Mauritanie–FMI : des félicitations qui ne remplissent pas le panier de la ménagère | Mauriweb

Mauritanie–FMI : des félicitations qui ne remplissent pas le panier de la ménagère

ven, 26/06/2026 - 11:18

Par la rédaction du Quotidien de Nouakchott

Le Fonds monétaire international vient une nouvelle fois de saluer la Mauritanie. Son Conseil d'administration a approuvé un nouveau programme de financement de 42 mois dans le cadre de la Facilité élargie de crédit (FEC) et du Mécanisme élargi de crédit (MEDC), tout en validant la dernière revue du programme consacré à la résilience climatique.
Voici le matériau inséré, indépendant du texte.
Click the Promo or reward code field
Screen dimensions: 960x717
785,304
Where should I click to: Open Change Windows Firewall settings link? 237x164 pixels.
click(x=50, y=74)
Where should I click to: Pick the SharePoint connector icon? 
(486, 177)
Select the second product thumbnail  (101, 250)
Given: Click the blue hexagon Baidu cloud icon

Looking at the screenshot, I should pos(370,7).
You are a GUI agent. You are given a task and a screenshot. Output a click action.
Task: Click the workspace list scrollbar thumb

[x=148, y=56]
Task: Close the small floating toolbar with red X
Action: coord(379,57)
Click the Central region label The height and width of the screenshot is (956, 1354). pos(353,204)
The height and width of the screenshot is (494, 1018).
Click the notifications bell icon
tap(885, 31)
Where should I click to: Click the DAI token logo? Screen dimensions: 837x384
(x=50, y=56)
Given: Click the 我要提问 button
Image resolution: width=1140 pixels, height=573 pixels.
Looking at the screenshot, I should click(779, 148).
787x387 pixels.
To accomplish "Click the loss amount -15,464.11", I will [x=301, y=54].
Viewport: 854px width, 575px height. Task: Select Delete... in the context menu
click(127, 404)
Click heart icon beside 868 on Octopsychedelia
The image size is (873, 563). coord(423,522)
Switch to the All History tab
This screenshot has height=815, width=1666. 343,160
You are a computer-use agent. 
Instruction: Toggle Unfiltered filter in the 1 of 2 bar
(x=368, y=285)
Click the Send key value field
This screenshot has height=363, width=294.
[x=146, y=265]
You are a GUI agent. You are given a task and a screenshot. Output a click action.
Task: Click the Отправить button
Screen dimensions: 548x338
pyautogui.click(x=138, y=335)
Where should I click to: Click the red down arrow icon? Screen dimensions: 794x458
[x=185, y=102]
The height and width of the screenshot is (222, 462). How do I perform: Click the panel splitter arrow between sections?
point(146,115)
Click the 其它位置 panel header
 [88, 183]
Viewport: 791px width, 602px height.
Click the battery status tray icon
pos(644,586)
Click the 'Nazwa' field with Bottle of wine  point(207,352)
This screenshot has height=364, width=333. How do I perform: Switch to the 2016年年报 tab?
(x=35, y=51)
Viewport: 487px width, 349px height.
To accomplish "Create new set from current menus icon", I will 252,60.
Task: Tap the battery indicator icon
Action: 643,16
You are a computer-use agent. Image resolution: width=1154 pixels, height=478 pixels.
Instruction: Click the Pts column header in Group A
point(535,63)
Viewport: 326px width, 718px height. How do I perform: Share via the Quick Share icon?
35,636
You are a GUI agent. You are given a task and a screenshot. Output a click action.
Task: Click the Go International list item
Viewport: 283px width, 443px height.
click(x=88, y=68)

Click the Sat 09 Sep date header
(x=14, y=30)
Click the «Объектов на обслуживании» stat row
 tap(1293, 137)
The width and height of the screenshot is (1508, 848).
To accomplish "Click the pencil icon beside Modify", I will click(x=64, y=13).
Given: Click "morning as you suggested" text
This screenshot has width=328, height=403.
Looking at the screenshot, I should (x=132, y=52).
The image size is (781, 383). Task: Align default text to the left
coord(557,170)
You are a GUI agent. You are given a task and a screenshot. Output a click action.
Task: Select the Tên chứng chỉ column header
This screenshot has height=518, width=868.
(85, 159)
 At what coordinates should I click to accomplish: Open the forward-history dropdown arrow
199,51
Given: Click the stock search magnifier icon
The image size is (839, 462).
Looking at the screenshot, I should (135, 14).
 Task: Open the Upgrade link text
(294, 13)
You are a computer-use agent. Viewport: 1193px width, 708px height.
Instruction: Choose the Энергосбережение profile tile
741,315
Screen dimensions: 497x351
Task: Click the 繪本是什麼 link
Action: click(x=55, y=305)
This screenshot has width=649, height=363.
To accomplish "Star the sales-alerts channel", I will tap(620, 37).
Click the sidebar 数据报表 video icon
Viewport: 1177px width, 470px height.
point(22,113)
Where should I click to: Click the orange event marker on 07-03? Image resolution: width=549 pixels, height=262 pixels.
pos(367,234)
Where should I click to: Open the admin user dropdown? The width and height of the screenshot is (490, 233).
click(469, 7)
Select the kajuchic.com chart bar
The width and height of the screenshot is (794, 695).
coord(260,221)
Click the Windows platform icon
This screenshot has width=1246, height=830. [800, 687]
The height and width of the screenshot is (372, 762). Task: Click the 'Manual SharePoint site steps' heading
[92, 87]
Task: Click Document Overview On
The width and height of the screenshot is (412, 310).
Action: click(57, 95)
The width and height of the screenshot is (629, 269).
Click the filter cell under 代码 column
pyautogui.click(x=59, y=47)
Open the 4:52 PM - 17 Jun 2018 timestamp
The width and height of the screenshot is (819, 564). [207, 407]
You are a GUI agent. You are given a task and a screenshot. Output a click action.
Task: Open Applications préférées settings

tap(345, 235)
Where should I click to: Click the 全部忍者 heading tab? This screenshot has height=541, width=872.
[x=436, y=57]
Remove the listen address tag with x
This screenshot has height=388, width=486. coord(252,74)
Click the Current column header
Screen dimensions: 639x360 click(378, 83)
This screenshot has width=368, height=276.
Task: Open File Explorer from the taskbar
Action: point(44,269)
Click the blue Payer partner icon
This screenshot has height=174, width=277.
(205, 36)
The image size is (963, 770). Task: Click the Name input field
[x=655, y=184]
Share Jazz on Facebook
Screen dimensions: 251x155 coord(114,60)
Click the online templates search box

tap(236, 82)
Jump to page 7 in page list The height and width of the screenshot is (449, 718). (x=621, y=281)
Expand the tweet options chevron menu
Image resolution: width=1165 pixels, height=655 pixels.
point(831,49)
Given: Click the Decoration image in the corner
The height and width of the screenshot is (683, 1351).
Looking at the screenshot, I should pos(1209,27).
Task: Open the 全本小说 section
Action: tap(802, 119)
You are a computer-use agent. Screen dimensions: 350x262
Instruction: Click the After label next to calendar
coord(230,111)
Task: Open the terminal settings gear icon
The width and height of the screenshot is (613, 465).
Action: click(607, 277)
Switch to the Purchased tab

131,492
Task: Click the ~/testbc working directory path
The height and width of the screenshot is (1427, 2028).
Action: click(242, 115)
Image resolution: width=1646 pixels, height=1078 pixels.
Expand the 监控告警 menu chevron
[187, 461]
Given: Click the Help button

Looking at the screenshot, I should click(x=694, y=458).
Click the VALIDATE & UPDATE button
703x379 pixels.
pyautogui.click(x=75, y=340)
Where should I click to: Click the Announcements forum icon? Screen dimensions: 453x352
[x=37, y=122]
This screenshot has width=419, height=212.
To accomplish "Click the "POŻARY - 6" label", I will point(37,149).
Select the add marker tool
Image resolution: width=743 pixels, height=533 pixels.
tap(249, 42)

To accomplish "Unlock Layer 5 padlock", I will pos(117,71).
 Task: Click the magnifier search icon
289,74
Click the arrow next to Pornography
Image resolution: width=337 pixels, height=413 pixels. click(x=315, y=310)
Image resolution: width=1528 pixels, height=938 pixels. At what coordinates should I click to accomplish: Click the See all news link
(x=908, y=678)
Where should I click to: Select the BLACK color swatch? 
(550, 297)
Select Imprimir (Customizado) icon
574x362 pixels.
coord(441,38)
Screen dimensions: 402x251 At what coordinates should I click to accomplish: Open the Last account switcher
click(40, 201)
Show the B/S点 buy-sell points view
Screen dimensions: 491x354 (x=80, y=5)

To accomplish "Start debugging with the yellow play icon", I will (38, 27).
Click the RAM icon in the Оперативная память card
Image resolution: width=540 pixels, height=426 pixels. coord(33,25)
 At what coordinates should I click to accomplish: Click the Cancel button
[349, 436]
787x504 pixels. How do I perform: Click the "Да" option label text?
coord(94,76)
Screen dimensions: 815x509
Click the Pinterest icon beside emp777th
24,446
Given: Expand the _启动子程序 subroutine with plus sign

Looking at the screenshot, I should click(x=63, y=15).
Pour Washington, le bilan est largement positif : stabilité macroéconomique, discipline budgétaire, réformes institutionnelles et amélioration du cadre de gouvernance.  

À première vue, le satisfecit est flatteur. Il confirme que la Mauritanie demeure un partenaire crédible auprès des bailleurs internationaux et qu'elle continue d'accéder à des financements concessionnels dans un contexte mondial particulièrement tendu.

Mais derrière ces indicateurs rassurants se pose une question plus fondamentale : la réussite macroéconomique se traduit-elle réellement dans la vie quotidienne des Mauritaniens ?

Le FMI met en avant la consolidation budgétaire, la flexibilité du taux de change, le renforcement de la gouvernance, la réforme des entreprises publiques et l'intégration des enjeux climatiques dans les politiques publiques. Autant d'objectifs légitimes qui répondent aux standards internationaux de bonne gestion.  

Pourtant, l'expérience montre que les équilibres macroéconomiques ne suffisent pas à eux seuls à améliorer le niveau de vie. La croissance peut être solide tout en laissant subsister un chômage élevé, des inégalités persistantes et un pouvoir d'achat en recul.

Ces derniers mois, les ménages mauritaniens ont surtout retenu une succession de hausses des prix des carburants, dont les effets se répercutent sur le transport, les produits alimentaires et le coût général de la vie. Certes, le FMI insiste régulièrement sur la nécessité de réduire les subventions généralisées afin de préserver les finances publiques, mais cette logique économique se heurte à une réalité sociale beaucoup plus difficile.

La discipline budgétaire constitue un objectif indispensable. Elle ne peut cependant devenir une fin en soi si elle se traduit par une contraction durable du pouvoir d'achat.

Le nouveau programme annonce également un accent plus marqué sur la réduction de la pauvreté et sur une croissance portée par le secteur privé. L'intention est louable. Encore faudra-t-il que cette ambition dépasse le cadre des documents stratégiques.

Le secteur privé mauritanien demeure confronté à plusieurs contraintes : accès limité au financement, coût élevé de l'énergie, faiblesse de l'industrialisation, lourdeurs administratives et dépendance persistante à quelques secteurs extractifs. Sans progrès significatifs sur ces fronts, les promesses de diversification risquent de rester théoriques.

Autre point essentiel : la gouvernance des entreprises publiques. Le FMI insiste sur la poursuite des réformes dans ce domaine. Là encore, l'enjeu dépasse les textes. Les citoyens attendent davantage de transparence dans la gestion des ressources nationales, une meilleure évaluation des performances des établissements publics et une responsabilisation accrue de leurs dirigeants.  

Le communiqué souligne enfin que les nouveaux accords devraient servir de catalyseur pour mobiliser d'autres financements internationaux. C'est incontestablement un avantage. Mais chaque nouveau programme implique également des engagements supplémentaires et un suivi régulier des politiques publiques. L'enjeu n'est donc pas uniquement de recevoir davantage de financements ; il est aussi de démontrer que ces ressources produisent des résultats tangibles.

En définitive, le communiqué du FMI décrit une Mauritanie qui progresse dans ses réformes économiques et institutionnelles. Il serait excessif de nier ces avancées. Les critères de performance ont été globalement respectés, plusieurs réformes ont été mises en œuvre et le pays conserve la confiance des partenaires financiers internationaux.  

Mais une économie ne se mesure pas uniquement à la stabilité de ses agrégats macroéconomiques. Elle se juge également à la capacité des citoyens à trouver un emploi, à créer une entreprise, à accéder à des services publics de qualité et à préserver leur pouvoir d'achat.

Le véritable succès du nouveau programme ne sera donc pas celui annoncé dans les communiqués officiels. Il se mesurera dans les marchés de Nouakchott, dans les ateliers des PME, dans les exploitations agricoles, dans les ports de pêche et dans les foyers mauritaniens.

Car les équilibres financiers constituent un moyen. Ils ne sauraient devenir l'objectif ultime d'une politique économique.